Collected data entries:

■ ■ ■ ■

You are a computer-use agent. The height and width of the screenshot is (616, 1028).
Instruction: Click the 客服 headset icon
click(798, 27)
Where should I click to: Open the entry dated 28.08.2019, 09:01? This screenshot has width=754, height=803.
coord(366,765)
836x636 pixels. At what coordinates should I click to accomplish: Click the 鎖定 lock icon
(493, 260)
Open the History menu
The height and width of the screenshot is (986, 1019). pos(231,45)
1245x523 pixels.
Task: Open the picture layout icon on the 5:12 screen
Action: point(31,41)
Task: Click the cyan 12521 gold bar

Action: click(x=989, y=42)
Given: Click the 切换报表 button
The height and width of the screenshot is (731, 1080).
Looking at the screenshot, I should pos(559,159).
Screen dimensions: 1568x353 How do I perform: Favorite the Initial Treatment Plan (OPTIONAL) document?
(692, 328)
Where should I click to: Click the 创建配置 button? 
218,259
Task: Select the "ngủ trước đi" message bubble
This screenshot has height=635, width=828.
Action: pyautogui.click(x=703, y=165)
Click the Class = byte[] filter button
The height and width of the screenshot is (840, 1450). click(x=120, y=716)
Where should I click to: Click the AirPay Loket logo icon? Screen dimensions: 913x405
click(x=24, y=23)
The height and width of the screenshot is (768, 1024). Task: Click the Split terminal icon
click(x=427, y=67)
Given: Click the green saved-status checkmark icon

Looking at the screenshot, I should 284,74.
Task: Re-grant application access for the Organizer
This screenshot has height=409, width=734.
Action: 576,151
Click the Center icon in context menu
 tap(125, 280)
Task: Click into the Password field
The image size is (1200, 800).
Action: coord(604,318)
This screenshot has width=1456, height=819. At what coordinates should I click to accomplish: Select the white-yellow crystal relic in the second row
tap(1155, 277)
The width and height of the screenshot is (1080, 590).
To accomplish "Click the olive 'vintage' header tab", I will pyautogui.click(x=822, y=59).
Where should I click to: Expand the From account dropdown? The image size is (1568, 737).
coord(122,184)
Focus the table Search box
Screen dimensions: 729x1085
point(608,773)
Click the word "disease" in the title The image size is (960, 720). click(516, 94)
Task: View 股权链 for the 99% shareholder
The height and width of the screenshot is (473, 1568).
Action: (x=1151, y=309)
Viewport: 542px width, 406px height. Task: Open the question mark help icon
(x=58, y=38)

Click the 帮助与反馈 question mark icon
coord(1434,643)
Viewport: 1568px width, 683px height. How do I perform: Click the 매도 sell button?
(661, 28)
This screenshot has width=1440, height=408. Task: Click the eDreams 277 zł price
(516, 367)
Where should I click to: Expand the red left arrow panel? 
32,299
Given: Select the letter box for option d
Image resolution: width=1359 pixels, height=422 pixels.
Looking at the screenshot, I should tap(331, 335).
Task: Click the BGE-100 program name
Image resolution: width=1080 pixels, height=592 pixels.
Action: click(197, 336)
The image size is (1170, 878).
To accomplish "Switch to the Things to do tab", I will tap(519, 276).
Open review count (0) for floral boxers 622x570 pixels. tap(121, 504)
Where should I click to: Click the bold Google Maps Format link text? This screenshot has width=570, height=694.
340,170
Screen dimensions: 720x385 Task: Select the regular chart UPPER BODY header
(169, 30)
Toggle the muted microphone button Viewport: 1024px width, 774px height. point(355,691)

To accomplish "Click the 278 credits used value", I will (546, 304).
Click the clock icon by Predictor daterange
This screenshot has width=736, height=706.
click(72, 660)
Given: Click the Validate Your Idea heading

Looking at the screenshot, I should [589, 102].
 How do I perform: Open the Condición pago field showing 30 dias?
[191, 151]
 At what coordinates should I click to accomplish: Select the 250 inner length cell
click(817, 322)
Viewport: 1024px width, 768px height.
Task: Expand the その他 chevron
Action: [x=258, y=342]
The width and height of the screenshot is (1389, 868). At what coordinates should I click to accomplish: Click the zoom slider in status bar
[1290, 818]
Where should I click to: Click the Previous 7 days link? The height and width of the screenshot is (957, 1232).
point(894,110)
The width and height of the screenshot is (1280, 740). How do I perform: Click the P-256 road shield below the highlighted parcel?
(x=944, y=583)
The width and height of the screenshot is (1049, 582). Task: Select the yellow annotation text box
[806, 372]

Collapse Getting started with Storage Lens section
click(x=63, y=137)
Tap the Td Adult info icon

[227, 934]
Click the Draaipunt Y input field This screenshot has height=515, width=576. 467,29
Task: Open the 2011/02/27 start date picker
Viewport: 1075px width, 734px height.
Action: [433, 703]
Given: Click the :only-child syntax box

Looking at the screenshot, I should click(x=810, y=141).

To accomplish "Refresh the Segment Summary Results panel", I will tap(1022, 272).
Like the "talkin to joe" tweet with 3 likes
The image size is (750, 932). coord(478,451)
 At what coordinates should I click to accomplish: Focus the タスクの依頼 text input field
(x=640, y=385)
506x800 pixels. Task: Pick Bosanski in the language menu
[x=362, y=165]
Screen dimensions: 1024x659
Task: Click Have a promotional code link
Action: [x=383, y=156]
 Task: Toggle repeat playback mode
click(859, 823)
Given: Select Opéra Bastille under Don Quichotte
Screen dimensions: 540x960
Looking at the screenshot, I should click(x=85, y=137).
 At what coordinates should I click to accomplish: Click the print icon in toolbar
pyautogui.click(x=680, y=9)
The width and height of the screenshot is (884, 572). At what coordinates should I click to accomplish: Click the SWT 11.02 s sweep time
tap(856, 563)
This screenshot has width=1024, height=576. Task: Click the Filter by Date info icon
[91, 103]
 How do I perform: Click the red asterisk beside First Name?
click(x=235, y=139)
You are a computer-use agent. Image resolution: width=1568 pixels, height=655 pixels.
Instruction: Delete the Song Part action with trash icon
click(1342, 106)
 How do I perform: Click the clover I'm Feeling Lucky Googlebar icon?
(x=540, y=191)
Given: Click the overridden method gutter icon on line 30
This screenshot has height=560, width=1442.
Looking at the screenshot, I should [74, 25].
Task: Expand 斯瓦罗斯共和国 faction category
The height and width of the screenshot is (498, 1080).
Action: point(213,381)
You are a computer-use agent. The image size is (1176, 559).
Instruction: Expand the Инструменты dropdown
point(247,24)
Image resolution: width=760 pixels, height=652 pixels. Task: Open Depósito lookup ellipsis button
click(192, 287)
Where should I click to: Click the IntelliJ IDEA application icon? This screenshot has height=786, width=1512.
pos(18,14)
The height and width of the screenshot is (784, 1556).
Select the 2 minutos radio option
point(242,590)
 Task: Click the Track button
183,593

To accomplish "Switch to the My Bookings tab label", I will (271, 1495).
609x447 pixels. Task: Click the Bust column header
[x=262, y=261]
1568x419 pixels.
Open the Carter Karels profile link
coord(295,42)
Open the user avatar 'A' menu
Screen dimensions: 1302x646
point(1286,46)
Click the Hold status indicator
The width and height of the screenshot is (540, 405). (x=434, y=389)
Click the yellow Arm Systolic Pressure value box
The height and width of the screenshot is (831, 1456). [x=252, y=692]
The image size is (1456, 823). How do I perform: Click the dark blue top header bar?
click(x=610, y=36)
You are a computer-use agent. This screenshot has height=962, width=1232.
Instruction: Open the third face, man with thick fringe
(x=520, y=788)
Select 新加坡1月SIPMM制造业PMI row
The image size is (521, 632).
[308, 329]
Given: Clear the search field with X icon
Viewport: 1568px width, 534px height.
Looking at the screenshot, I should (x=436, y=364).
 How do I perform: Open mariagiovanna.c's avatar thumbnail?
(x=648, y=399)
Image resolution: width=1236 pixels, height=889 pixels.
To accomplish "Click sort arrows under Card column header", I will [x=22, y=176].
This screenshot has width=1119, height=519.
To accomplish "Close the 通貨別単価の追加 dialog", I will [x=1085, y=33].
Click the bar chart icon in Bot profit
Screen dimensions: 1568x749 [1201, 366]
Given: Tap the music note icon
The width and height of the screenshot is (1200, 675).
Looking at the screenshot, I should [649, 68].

■ ■ ■ ■

◆ **What to produce**
From the data above, work out how many lines contain the string "Switch" and reply with only the number.

◆ **Result for this task**
2